- **What to do**
Starting at the line that contains "Describe the element at coordinates (977, 153)" and ending with the final line of the material, give those lines as a numbered list, omitting any blank lines.

A run of records:
-*-*-
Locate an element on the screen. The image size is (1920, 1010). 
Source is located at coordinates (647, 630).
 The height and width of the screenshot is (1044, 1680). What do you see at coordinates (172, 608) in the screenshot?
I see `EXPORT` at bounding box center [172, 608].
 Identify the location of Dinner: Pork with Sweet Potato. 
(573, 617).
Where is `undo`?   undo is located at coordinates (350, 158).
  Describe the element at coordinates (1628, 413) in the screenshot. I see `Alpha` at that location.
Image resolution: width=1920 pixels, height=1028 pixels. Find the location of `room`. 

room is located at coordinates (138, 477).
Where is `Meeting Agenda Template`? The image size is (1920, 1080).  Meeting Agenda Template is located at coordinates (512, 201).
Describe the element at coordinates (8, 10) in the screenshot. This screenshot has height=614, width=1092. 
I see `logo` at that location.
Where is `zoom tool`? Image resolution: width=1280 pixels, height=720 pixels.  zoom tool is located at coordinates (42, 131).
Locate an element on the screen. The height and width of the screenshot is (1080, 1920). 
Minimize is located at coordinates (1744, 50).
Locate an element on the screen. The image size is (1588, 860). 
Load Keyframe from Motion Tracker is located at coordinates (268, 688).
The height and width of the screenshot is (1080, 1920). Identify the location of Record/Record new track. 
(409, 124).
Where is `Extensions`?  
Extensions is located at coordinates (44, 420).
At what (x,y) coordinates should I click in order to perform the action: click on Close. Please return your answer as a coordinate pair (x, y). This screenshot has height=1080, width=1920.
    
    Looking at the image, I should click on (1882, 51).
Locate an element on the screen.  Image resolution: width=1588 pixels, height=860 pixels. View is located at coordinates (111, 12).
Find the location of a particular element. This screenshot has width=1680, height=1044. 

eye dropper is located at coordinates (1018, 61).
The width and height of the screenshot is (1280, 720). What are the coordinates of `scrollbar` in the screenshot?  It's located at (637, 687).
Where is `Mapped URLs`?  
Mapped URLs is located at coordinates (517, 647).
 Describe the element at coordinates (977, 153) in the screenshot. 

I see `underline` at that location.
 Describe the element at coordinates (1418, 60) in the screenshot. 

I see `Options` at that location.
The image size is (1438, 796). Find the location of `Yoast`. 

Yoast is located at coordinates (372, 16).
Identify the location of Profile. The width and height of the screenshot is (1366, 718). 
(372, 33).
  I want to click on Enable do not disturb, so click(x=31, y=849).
-*-*-
- **Final answer**
1.  Describe the element at coordinates (977, 153) in the screenshot. 
2. I see `underline` at that location.
3.  Describe the element at coordinates (1418, 60) in the screenshot. 
4. I see `Options` at that location.
5. The image size is (1438, 796). Find the location of `Yoast`. 
6. Yoast is located at coordinates (372, 16).
7. Identify the location of Profile. The width and height of the screenshot is (1366, 718). 
8. (372, 33).
9.   I want to click on Enable do not disturb, so click(x=31, y=849).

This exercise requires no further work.